L’anaffettivo lo riconosci da lontano, ha un esagerata attenzione verso se stesso ed è incapace di accettare critiche e/o di essere autoironico.

Anaffettivo, chi ama apparentemente  tanto se stesso

Una persone anaffettiva non prova né esprime i propri sentimenti, per cui risulta freddo, distaccato e distante.

Qualunque tipo di relazione d’amore o d’amicizia implica il contatto con un altro individuo. Ma egli è incapace di esprimere e soprattutto manifestare le sue emozioni e ne rimane intrappolato.

Questo è problema dei soggetti che non riescono a lasciarsi andare e ad aprirsi agli altri e di conseguenza nemmeno a stringere legami.

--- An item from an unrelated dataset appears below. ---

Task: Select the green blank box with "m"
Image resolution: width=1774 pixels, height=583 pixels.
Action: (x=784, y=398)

E  il caso delle persone anaffettive, che sembrano non mostrare i loro sentimenti e non lasciarsi coinvolgere da quelli altrui.

Lo psichiatra Paolo Crepet ci illumina sulle caratteristiche dell’uomo anaffettivo ovvero l’impossibilità di questo soggetto a gestire l’emozioni che prova.

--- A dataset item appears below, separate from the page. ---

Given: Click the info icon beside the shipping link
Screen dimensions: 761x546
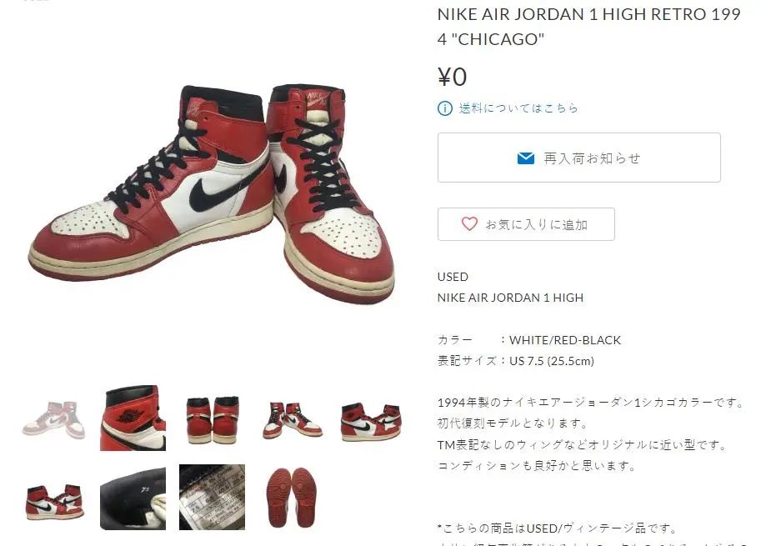Looking at the screenshot, I should click(x=444, y=108).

Esso è spaventato dai suoi sentimenti al punto che non appena ne individua i sintomi tende a ritirarsi e a chiudersi in un suo mondo.

Un moto di difesa che si realizza non appena tali emozioni scompaiono e una sorte di freddezza generale.

L’uomo anaffettivo è razionale ed e spaventato dalle sue emozioni per questo si chiude a riccio non appena si presentano.

Grazie alla componente logica e razionale ha la sensazione di riuscire a controllare la propria vita e i rapporti con gli altri.

Può capitare che riversi sul lavoro e sugli impegni gran parte delle sue energie.

Per il dottor Paolo Crepet l’uomo anaffettivo lo sarà per sempre, difficilmente si può pensare di cambiarlo.

E’ un uomo che per cause non semplici da far emergere, cresce e modifica le sue percezioni per evitare di convivere con le sue stesse emozioni e con i sentimenti.

Per questo sono inutili i tentativi di cambiamento che molte donne mettono in atto con strategie di iperaccudimento, trasformandosi in una sorte di seconda madre.